Study Suggests Gun Law Repeal Caused More Deaths

Published 02/24 2014 11:59AM

Updated 02/24 2014 12:04PM

(ST. JOSEPH, Mo.) Could the repeal in a Missouri gun law be associated with an increase in gun-related murders?

A Johns Hopkins University study says yes - the 2007 repeal of the Show-Me State's "permit-to-purchase law" led to dozens more murders each year.

The law required buyers to apply for a permit through their local sheriff's office.

"Any handgun that was changing hands, you had to have a permit to purchase a gun, now, were there individuals selling guns without that? I'm sure there were," said Bob Cirtin, who teaches criminal justice courses at Evangel University in Springfield.

So what changed?

"Selling from individual to another individual, the permitting process does not apply," Cirtin said.

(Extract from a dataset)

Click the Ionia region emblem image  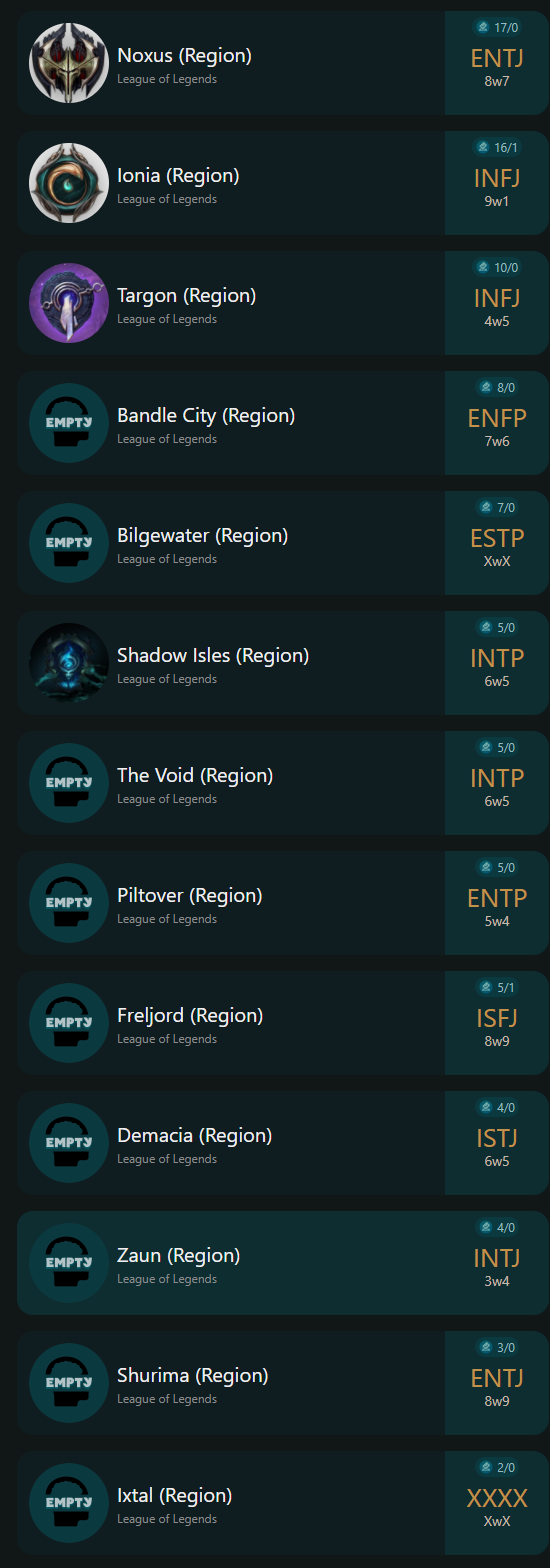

At American Gold Mine in St. Joseph, there is still a background check process - it's a phone call to the FBI.

"They fill out a form called a 4473 that has all the pertinent information: address, date of birth and several questions they have to answer," store manager Joan Bennett explains.  "There's a division of the FBI that runs the person's name and information and will either proceed them immediately and they can purchase the gun and take it home that day.  They can delay the process three days if they need to research it further."

At Gunsmoke in Springfield, sellers say buying through a dealer and going through the background check actually protects the purchaser.

"You know that everything's been run through the police department, so nothing's stolen, you know you're not buying a stolen gun," said store manager Brandon Reynolds.

Regardless of the research, not everyone agrees the results are directly related.

"Bad guys, the criminals, they're not going to obey the laws anyway. They don't care," Cirtin said.

Reynolds says it was a needless check:

"Basically [it was just an old Jim Crowe law] that was put in place in the 1920s to keep minorities from buying guns," he said.

According to the National Rifle Association, in the state of Missouri you are not required to register any of your firearms, nor are you required to have a license to own them.